Worker claims he was fired after taking child to work

Employer argues move was too 'risky' at metal fabrication business

Worker claims he was fired after taking child to work

The Fair Work Commission (FWC) recently dealt with a case involving a worker who argued an unfair dismissal after being unadvised that his employment was at risk.

Adding up to the alleged unfair dismissal was the worker’s personal circumstances, specifically his parental obligations to his son.

Caring responsibilities

Prior to the case, the worker commenced full-time employment with the metal fabrication business on 18 November 2020 as a fabrication tradesman.

In early 2021, the worker took full-time custody of his son who has special needs and was needed to be taken to multiple NDIS appointments and activities.

“[The worker] was able to secure before school care for his son so that he could commence work at 7am after dropping his son at before school care,” the case stated.

Around June 2021, the worker approached the employer and suggested that he start work before 7 am to oversee the dispatch of materials sent to the site each morning.

The worker contended that the employer allowed him to bring his son to work and be taken to school by one of the company employees when they did their deliveries.

“[The worker] says that he agreed with [the employer] that he would record the time taken for the staff member to drop his son at school as a break on his timesheet,” the case stated.

He further argued that the employer agreed that he could start late and finish early where necessary to take his son to his various NDIS and other appointments.

However, the employer denied that he agreed that the worker could bring his son to the workplace or that other employees could drive the child to school.

Worker dismissed

Ultimately, on an email sent by the employer to the worker on 18 January 2023, it advised the worker that the company could no longer maintain his employment because of:

  • His loss of motor vehicle licence
  • Bringing his child to work
  • Utilizing company staff without permission to take his child to school
  • Not managing the workshop at a satisfactory level
  • Storing his belongings at the workshop

The worker contended that no performance issues had been raised with him previously and that he understood that the employer had agreed that he store his belongings at the workshop.

“[The worker] also stated he had recorded on his time sheet as a break any time employees had taken to drop his son at school,” the case stated.

FWC’s decision

After examining the case, the Commission found that the worker’s dismissal was harsh, unjust, and unreasonable.

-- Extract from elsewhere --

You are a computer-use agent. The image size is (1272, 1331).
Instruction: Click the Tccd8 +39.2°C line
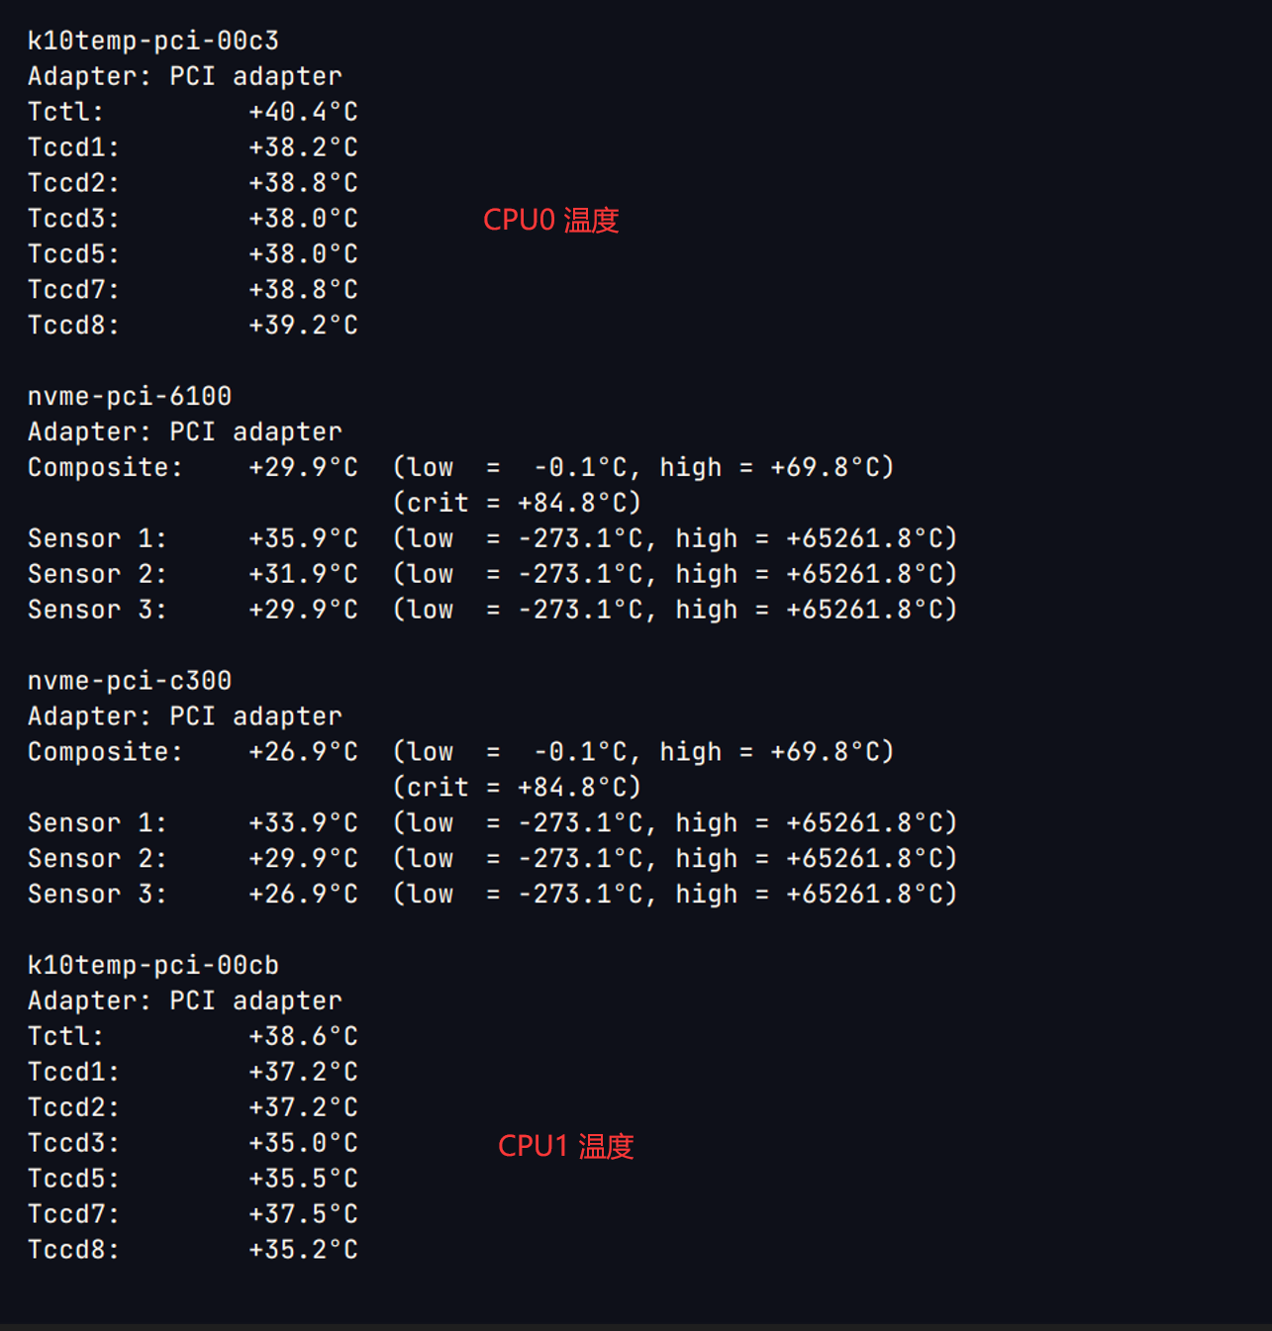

It noted that the worker’s termination was harsh given the personal circumstances that the worker was facing including his caring responsibilities and sustaining a hand injury.

The Commission heard the worker’s claim and noted that the dismissal was unjust because the worker was not alerted to the fact that his employment was in jeopardy before the decision was taken to terminate his employment as workshop manager.

Further, the dismissal “was unreasonable because the opportunity to avoid dismissal was not properly explored and if it had been could have avoided the need for the dismissal to occur,” the Commission stated.

Ultimately, the FWC ordered the employer to pay the worker an amount of over $45,000 gross (less taxation as required by law) instead of reinstatement.